Scientific classification
- Kingdom: Animalia
- Phylum: Arthropoda
- Clade: Pancrustacea
- Class: Insecta
- Order: Odonata
- Suborder: Zygoptera
- Superfamily: Tatocnemidoidea
- Family: Tatocnemididae Rácenis, 1959
- Genus: Tatocnemis Kirby, 1889

= Tatocnemis =

Genus of insects

Tatocnemis is the sole genus of damselflies in the family Tatocnemididae, one of three families in the superfamily Tatocnemidoidea. The genus occurs on Madagascar and neighbouring islands and contains ten described species.

Species of Tatocnemis inhabit forest streams and are characterised by their slender bodies, wings with a narrow stalk at the base, and large pterostigmata. Several species have distinctive wing shapes, including wing tips with a shallow notch.

== Family classification==
Kirby established the genus Tatocnemis in 1889 for Tatocnemis malgassica from Madagascar. He considered it a highly distinctive genus because of its wing structure, noting similarities to a small number of unusual damselfly genera from the Philippines and New Guinea.

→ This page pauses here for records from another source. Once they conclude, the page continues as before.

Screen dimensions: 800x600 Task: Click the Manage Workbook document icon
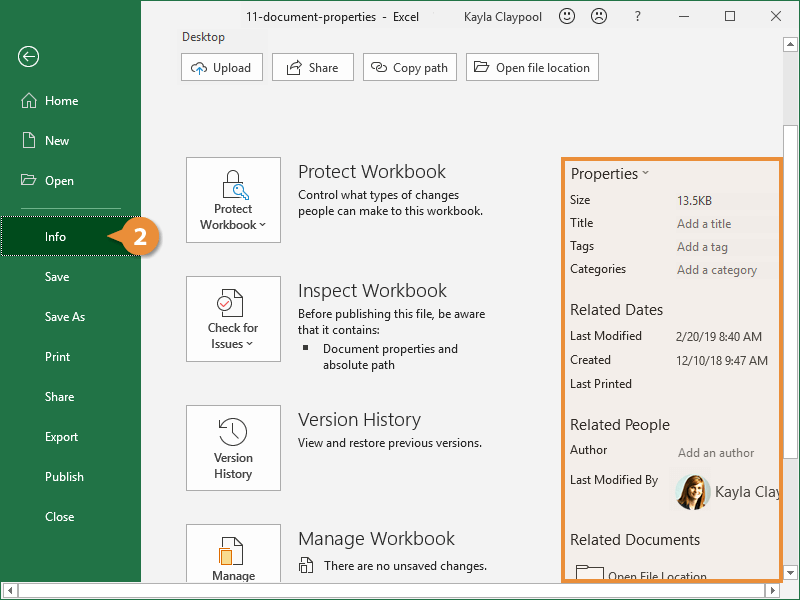point(231,551)
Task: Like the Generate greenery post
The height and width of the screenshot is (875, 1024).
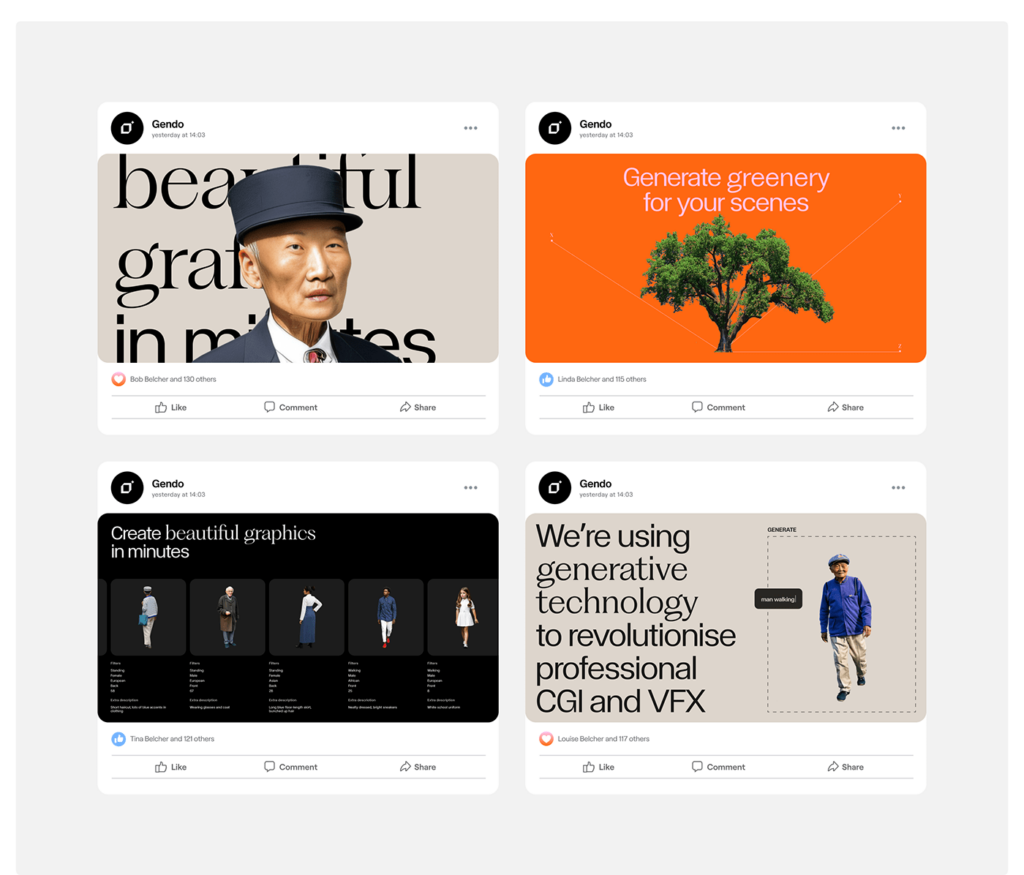Action: pos(598,407)

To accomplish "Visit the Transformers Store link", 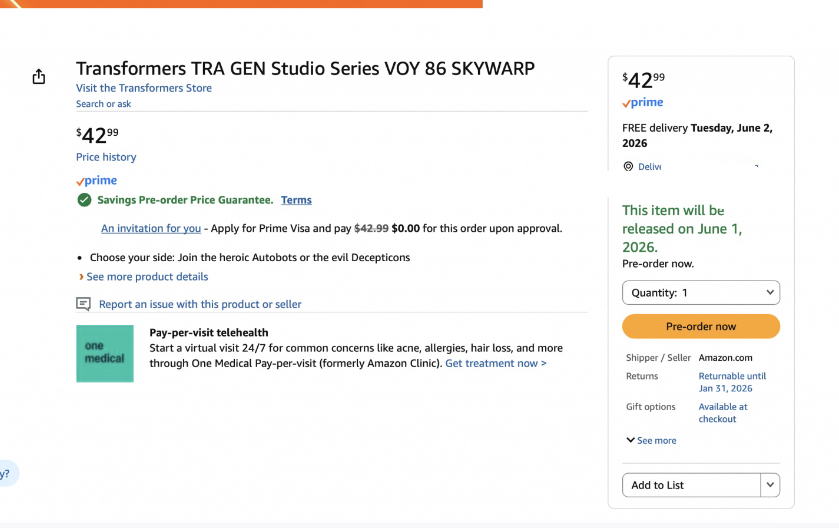I will tap(144, 88).
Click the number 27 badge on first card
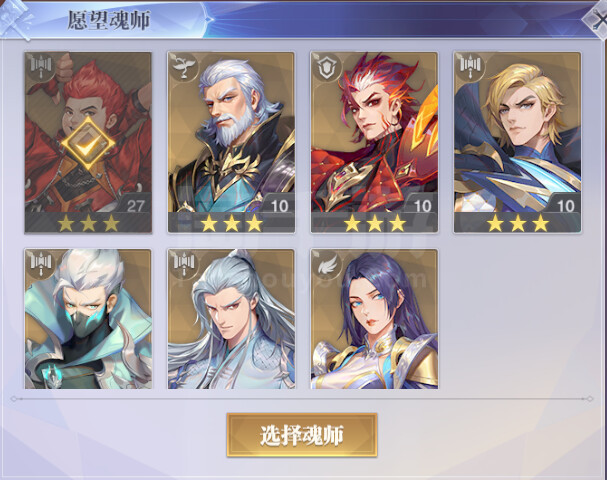The height and width of the screenshot is (480, 607). click(135, 206)
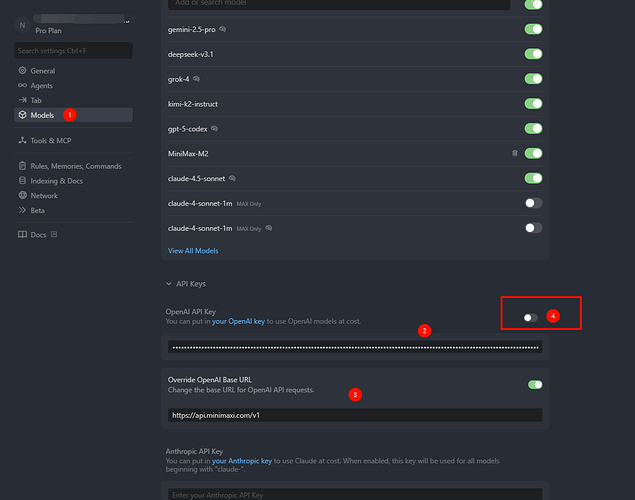Turn on the OpenAI API Key toggle
This screenshot has width=635, height=500.
pyautogui.click(x=531, y=317)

In a revision of Megapodagrionidae, Rácenis (1959) established Tatocnemidinae as a new subfamily containing Tatocnemis and Archaeopodagrion. Subsequent morphological and molecular studies supported recognition of this lineage as distinct from Megapodagrionidae.

Modern classifications recognise Tatocnemididae as a separate family of damselflies. The family contains only the genus Tatocnemis and its ten described species.

In 2026, Carter and colleagues recognised Tatocnemididae, Pentaphlebiidae and Protolestidae as the superfamily Tatocnemidoidea, based on phylogenomic studies that resolved the three families as a distinct lineage of damselflies.

== Species ==
The following species are currently placed in Tatocnemis:
- Tatocnemis crenulatipennis Fraser, 1952
- Tatocnemis denticularis Aguesse, 1968
- Tatocnemis emarginatipennis Fraser, 1960
- Tatocnemis malgassica Kirby, 1889
- Tatocnemis mellisi Schmidt, 1951
- Tatocnemis micromalgassica Aguesse, 1968
- Tatocnemis olsufieffi Schmidt, 1951
- Tatocnemis robinsoni Schmidt, 1951
- Tatocnemis sinuatipennis (Selys, 1891)
- Tatocnemis virginiae Legrand, 1992

==Etymology==
The family name Tatocnemididae is derived from the type genus Tatocnemis, with the standard zoological family suffix -idae.

The genus name Tatocnemis is of uncertain derivation. The suffix -cnemis is from the Greek κνήμη (knēmē, "leg" or "shin"), a component used in several related damselfly genus names such as Priocnemis and Idiocnemis. Kirby did not explain the origin of the prefix Tato- when he established the genus in 1889.